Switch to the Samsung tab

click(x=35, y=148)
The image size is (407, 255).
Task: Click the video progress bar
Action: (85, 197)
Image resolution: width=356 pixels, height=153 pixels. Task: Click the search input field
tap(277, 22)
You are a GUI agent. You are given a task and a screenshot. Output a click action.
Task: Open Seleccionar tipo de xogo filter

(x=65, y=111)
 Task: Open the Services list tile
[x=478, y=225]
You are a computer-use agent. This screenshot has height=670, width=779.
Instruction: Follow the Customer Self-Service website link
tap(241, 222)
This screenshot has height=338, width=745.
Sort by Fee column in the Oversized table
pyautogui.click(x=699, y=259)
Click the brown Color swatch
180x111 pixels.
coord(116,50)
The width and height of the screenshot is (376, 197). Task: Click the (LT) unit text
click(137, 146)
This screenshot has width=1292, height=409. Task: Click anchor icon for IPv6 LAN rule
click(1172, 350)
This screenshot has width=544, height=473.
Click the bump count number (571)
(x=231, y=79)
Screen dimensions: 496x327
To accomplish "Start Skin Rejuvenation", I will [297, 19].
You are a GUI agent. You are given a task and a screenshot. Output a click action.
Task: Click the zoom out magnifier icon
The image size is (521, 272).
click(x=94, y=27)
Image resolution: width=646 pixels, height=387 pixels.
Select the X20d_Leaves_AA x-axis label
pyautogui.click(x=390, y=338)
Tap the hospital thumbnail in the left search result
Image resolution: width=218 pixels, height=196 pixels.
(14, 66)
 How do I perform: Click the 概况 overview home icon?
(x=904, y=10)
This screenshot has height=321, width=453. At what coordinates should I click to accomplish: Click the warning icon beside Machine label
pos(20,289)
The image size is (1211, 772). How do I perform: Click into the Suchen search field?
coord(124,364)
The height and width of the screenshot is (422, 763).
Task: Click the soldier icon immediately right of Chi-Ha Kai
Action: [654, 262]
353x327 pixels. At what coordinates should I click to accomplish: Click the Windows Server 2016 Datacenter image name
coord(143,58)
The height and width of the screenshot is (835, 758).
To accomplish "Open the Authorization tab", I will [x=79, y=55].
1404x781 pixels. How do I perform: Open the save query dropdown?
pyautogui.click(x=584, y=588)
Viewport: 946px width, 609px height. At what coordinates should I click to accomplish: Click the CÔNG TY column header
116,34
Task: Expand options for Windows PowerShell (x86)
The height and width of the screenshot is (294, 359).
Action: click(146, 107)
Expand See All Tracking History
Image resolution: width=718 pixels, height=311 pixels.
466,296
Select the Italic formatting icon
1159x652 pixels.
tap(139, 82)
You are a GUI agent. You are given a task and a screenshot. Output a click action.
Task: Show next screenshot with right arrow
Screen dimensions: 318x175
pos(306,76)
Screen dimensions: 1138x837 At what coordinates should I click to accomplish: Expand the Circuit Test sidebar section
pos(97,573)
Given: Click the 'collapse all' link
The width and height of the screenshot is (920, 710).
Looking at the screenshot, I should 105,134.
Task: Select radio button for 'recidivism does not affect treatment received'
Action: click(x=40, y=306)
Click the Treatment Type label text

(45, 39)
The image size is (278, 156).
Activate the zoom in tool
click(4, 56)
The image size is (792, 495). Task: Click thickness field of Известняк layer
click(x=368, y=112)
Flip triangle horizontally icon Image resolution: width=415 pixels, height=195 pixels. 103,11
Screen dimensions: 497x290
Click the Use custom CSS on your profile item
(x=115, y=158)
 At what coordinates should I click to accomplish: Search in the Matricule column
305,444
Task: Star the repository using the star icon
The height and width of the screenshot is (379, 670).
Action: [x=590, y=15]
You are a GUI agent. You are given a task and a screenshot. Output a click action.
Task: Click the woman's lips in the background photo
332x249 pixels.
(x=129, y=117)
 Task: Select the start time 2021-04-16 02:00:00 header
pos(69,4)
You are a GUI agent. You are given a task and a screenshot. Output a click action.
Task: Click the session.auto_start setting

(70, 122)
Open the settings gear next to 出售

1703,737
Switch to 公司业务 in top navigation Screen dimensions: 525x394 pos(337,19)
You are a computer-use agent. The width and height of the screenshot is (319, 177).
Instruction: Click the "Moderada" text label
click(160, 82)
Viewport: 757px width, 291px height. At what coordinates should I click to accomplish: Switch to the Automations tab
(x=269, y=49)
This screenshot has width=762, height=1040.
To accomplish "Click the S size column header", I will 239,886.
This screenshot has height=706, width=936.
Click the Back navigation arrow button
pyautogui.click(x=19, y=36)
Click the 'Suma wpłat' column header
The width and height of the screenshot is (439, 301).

--*--

Prompt
Your task is to copy exactly, and only, the lines from the line with "You are a computer-use agent. The" through the last line of the entries, both included.

Answer below
You are a computer-use agent. The width and height of the screenshot is (319, 177).
Instruction: Click the "Moderada" text label
click(160, 82)
Viewport: 757px width, 291px height. At what coordinates should I click to accomplish: Switch to the Automations tab
(x=269, y=49)
This screenshot has width=762, height=1040.
To accomplish "Click the S size column header", I will 239,886.
This screenshot has height=706, width=936.
Click the Back navigation arrow button
pyautogui.click(x=19, y=36)
Click the 'Suma wpłat' column header
The width and height of the screenshot is (439, 301).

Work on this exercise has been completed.